1 Lightfoot assure que cette voix qui a été employée dans les temps anciens comme un témoignage venant du ciel, "était réellement produite à l'aide de l'art magique" (vol. II, p. 128). Ce dernier terme a toujours été pris dans un sens dédaigneux, précisément parce qu'il a été et qu'il est encore mal compris. L'objet de cet ouvrage est de corriger l'opinion erronée au sujet de "l'art magique".

 

De ceux-ci, nous appréhendons les critiques, la censure, et peut-être aussi l'hostilité, quoique les obstacles que nous ayons à rencontrer sur notre route ne viennent ni de la validité des preuves, ni des faits authentiques de l'histoire, ni du défaut de sens commun du public auquel nous nous adressons. Les tendances de la pensée moderne  vont visiblement vers le libéralisme aussi bien en religion qu'en science. Chaque jour amène les réactionnaires plus près du point où ils devront abandonner  l'autorité despotique  qu'ils  ont  si  longtemps  exercée sur la conscience publique. Lorsque le Pape peut en arriver à lancer l'anathème contre tous ceux qui soutiennent la liberté de la presse et de la parole 2, contre ceux qui prétendent que, dans un conflit entre les lois civiles et les lois ecclésiastiques, la loi civile doit l'emporter, ou bien encore qu'une méthode d'enseignement laïc puisse être approuvée ; Ou encore   lorsque

M.  Tyndall  porte-voix de la science du XIXème siècle, déclare  que "la position inexpugnable de la science peut être définie  en  ces quelques mots 4 : Nous exigeons de la théologie tout le domaine de la théorie cosmologique et nous le lui arracherons" le résultat n'est point difficile à prévoir. [10]

Des siècles d'assujettissement n'ont pas congelé le sang des hommes au point de le faire cristalliser autour du noyau de la foi aveugle, et le XIXème siècle assiste aux efforts du géant qui brise les liens lilliputiens et se remet sur ses pieds. Même l'Eglise protestante d'Angleterre et d'Amérique, actuellement occupée à la révision du texte de ses Oracles, sera tenue de montrer l'origine et les mérites de ce texte. Le temps où on dominait les hommes par des dogmes est passé.

§ **Les données**
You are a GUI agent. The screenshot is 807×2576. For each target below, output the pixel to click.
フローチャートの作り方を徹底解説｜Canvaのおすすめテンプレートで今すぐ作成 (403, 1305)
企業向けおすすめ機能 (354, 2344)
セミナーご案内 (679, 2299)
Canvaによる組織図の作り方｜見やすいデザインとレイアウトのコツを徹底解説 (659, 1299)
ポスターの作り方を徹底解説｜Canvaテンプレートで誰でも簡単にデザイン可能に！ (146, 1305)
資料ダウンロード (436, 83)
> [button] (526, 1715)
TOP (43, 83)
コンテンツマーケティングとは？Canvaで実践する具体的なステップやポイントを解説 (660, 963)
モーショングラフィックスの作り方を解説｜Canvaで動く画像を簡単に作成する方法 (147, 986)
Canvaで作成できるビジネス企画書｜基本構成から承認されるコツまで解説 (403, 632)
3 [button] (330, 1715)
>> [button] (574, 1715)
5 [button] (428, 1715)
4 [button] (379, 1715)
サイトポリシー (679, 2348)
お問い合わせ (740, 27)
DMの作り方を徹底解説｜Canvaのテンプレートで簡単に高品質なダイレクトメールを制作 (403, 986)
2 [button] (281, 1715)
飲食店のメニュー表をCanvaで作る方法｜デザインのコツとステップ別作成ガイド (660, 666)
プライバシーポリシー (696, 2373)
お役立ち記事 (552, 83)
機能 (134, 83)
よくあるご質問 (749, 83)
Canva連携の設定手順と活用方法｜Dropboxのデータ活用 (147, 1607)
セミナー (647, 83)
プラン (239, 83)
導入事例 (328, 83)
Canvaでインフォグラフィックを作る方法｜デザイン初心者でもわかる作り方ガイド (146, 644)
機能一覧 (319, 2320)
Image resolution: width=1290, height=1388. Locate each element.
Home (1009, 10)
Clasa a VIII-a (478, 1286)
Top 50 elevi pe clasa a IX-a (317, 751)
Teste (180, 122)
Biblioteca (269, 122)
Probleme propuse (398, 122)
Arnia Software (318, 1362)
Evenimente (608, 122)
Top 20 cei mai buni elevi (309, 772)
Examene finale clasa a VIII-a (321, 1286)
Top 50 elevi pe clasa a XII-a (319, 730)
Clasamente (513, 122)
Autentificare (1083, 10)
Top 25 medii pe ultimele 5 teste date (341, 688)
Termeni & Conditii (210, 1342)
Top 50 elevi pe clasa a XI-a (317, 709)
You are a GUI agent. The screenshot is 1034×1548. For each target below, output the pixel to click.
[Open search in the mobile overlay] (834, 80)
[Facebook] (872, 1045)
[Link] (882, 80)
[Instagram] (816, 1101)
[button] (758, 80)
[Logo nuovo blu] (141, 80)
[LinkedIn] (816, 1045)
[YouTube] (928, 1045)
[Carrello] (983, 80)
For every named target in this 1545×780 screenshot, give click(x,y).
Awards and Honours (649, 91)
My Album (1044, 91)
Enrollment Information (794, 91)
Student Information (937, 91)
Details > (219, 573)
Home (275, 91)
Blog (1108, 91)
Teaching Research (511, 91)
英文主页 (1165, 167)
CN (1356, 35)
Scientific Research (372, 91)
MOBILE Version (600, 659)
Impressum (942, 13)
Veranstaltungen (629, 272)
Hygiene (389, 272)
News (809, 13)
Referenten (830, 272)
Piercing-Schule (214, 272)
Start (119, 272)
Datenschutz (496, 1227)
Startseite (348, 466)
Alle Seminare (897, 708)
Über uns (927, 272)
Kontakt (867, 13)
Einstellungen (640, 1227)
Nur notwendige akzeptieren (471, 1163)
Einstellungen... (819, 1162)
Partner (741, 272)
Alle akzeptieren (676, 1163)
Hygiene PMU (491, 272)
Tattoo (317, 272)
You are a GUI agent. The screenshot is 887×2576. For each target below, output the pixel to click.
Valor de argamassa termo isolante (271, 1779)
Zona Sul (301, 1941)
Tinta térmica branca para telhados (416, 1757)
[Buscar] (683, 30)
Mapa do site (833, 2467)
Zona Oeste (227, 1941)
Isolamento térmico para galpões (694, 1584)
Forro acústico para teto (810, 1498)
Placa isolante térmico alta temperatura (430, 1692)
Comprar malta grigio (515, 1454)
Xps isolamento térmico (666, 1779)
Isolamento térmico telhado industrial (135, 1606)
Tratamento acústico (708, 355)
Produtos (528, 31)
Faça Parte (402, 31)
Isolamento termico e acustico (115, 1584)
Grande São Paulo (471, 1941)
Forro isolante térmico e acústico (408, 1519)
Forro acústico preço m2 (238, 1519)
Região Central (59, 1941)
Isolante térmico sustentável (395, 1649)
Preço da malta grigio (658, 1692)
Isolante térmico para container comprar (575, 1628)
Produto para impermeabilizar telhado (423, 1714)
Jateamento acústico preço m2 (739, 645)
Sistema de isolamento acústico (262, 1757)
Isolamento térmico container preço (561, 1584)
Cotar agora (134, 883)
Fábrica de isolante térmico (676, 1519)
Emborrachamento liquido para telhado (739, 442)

§ **Tâches à réaliser**
[A] Selon l'extrait cité, quel domaine M. Tyndall dit-il que la science exige de la théologie ?
[B] Traduisez en anglais cette phrase de l'extrait cité : « Le temps où on dominait les hommes par des dogmes est passé. »
Les enregistrements proviennent d'une autre source.

§ **Réponses rédigées**
[A] Tout le domaine de la théorie cosmologique.

[B] The time when men were ruled by dogmas is over.